Her first sense of “normal” living as a person with a bleeding disorder came when she attended her first camp. Her “bleeding” friends, compared to the “normal” ones”, hold a special place in her heart. “I love them, and I don’t know what I’d do without them. I wish they would have come into my life a lot sooner than they did because they are some of my best friends. They understand the challenges of living day to day life with a blood disorder.. They’re always willing to share their thoughts and opinions with me and give me any advice I may need. I love the advice they give, but they’re also just there if I need them.”
Despite multiple treatment attempts spanning many years, Brandee’s uncontrolled bleeding continued and a hysterectomy seemed the best course of treatment. Because she was only 30 years old and had no children, finding a doctor who would agree to perform the surgery required patience and persistence. Her own OB/GYN disagreed with this course of treatment and even suggested that Brandee see a psychiatrist. This was unsettling and left her with a feeling of disrespect for this doctor with whom she had a close working relationship.
Brandee says she was “completely fine” with having a hysterectomy, as she had wanted one since the age of 18. She was in such misery each month when her cycle started, and her quality of life was suffering greatly. At times her bleeding was so bad that she was bedridden. She knew that if she ever had kids, there was a great chance that her kids would inherit her disorder and she did not want them to suffer the way she had. She also accepted adoption as a viable option. She eventually connected with a doctor whose wife suffered from a bleeding disorder, was empathetic to her situation, and agreed to perform her hysterectomy.

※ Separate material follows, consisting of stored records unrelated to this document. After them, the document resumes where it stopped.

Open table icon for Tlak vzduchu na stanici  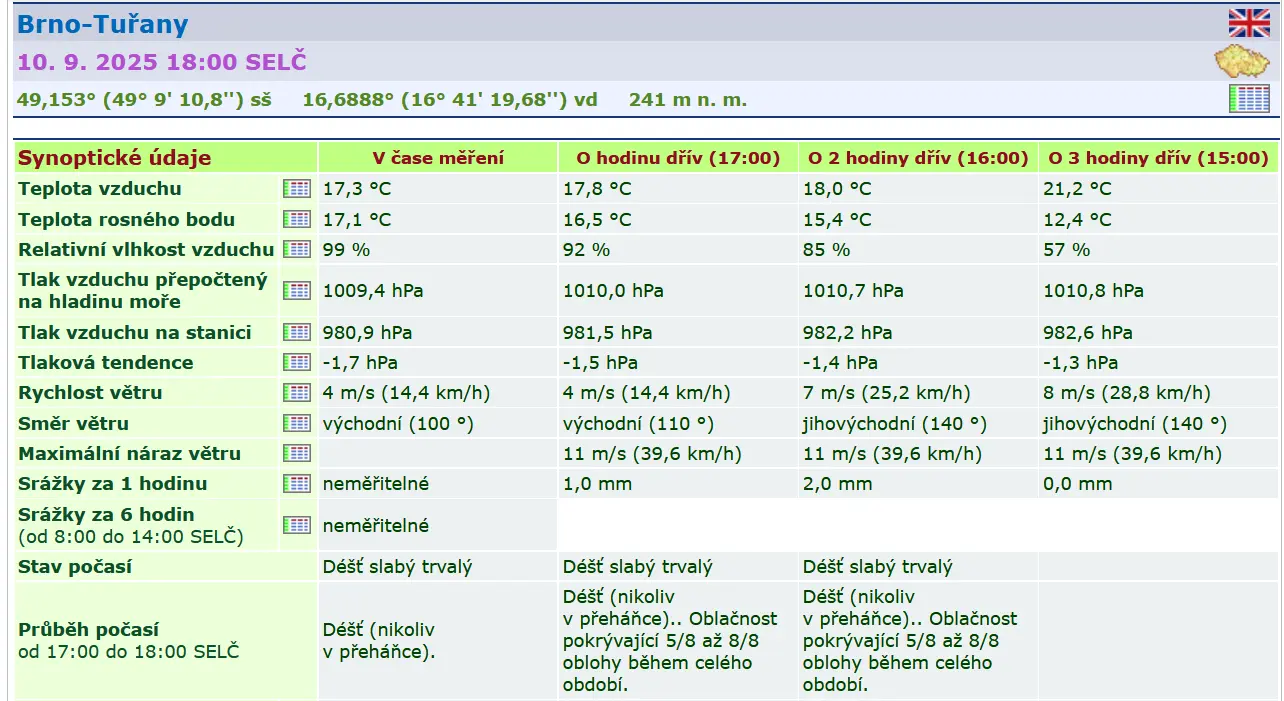(x=297, y=332)
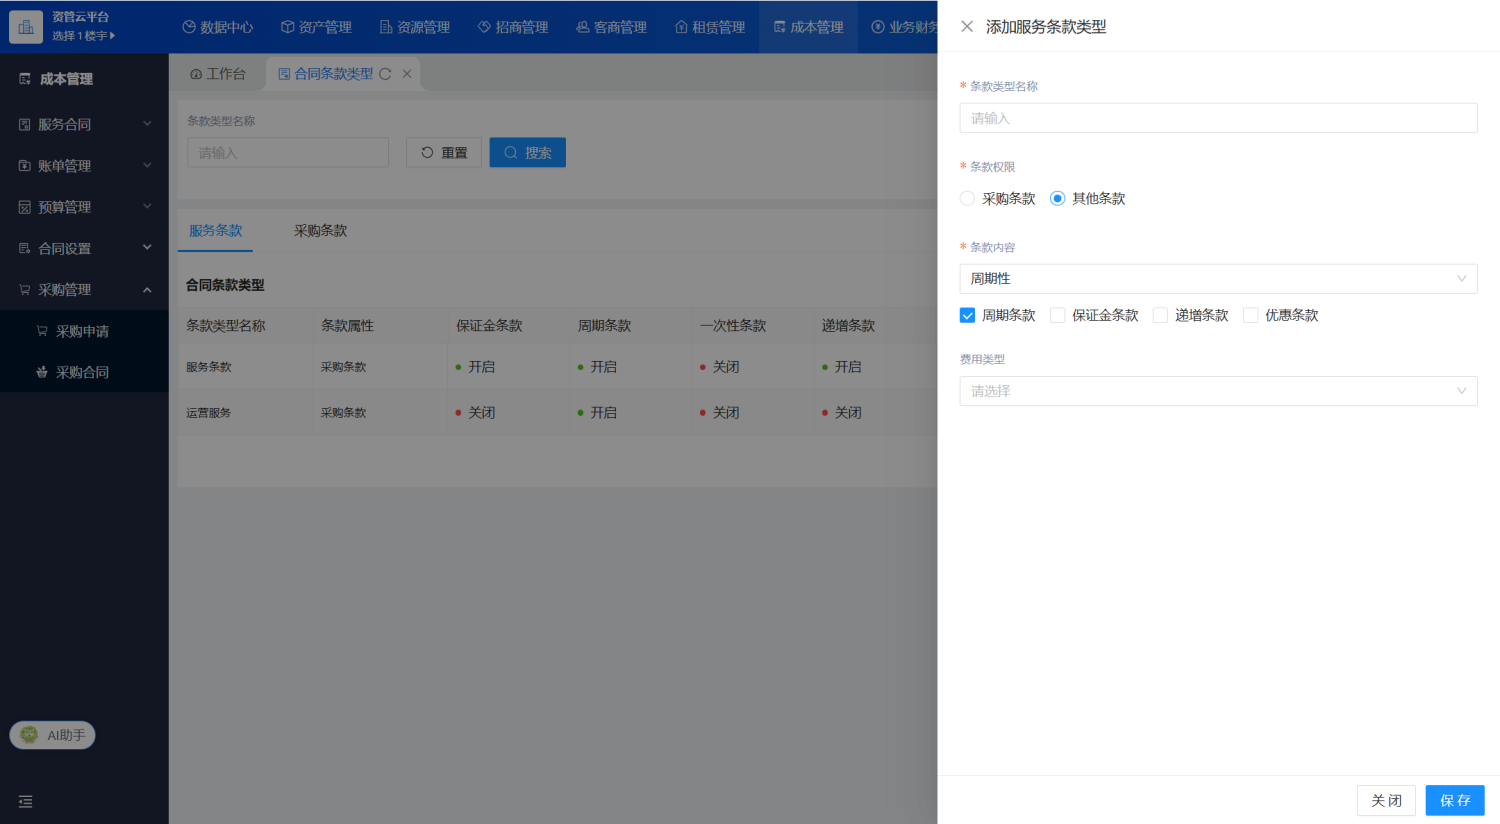
Task: Collapse sidebar using bottom menu-fold icon
Action: (26, 802)
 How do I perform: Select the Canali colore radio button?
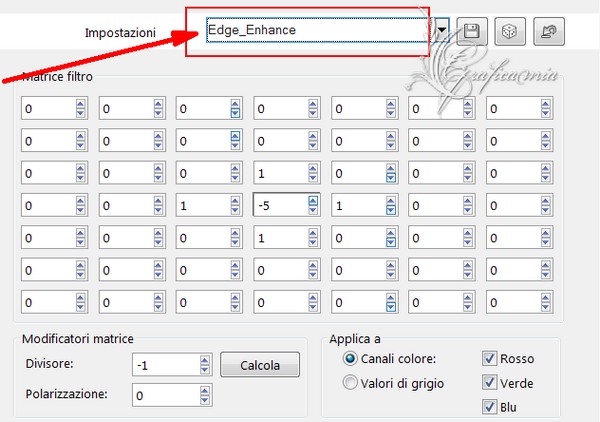(350, 359)
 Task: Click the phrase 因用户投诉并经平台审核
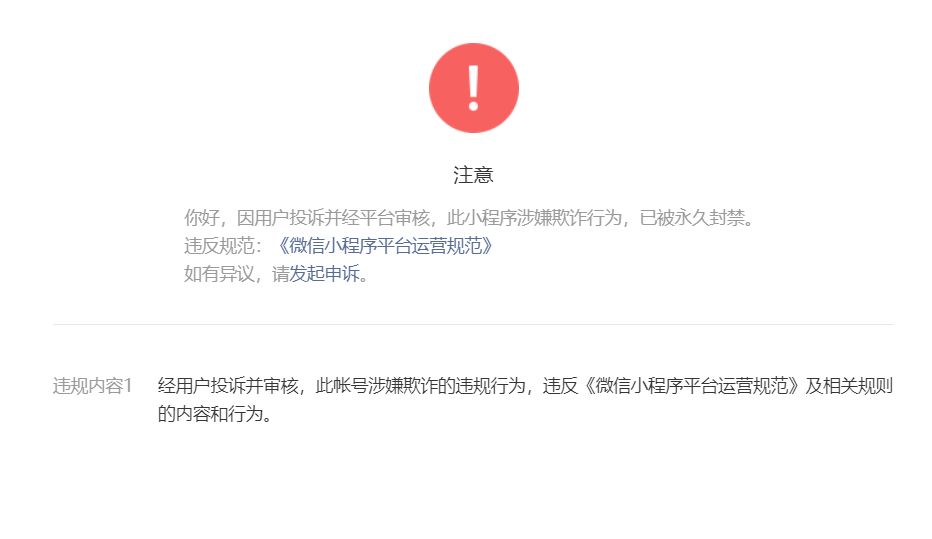click(333, 218)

It was not until after her hysterectomy that she started to embrace her von Willebrand diagnosis. “I finally felt better. I had my hysterectomy. I didn’t need blood transfusions or iron transfusions anymore. I could finally do things again.”
Around the same time, she attended her first conference where she connected with people who understood her. This conference completely changed her perspective on her disorder, as she realized that she could become more involved in the bleeding disorders community.
The conference, along with a push from her doctor, led to the creation of the VWD Sisterhood, a support group on Facebook and Instagram for women with von Willebrand Disease to gather and learn to advocate for themselves. Brandee and a friend manage the group and share posts covering a variety of topics including helping resources, education, advocacy, and empowerment.
While this group has been challenging for her, the rewards have been far more abundant. She looks forward to the moments when she can celebrate the success of a group member and say, “Yes, you did it. You did it!” These victories inspire her to learn more and keep bringing information to the group. “I hope that the group grows, and women keep coming and making those lasting friendships. There’s nothing like having a bleeding friend.”
Brandee also credits prayer with helping her to overcome and push forward. “I believe prayer helps everything.”
Her final message of hope to anyone struggling is, “Keep fighting and keep advocating for yourself because you’re going to get there. You’re going to get the answers that you need; you’re going to find the treatment that you need. Just keep advocating for yourself and your disorder.”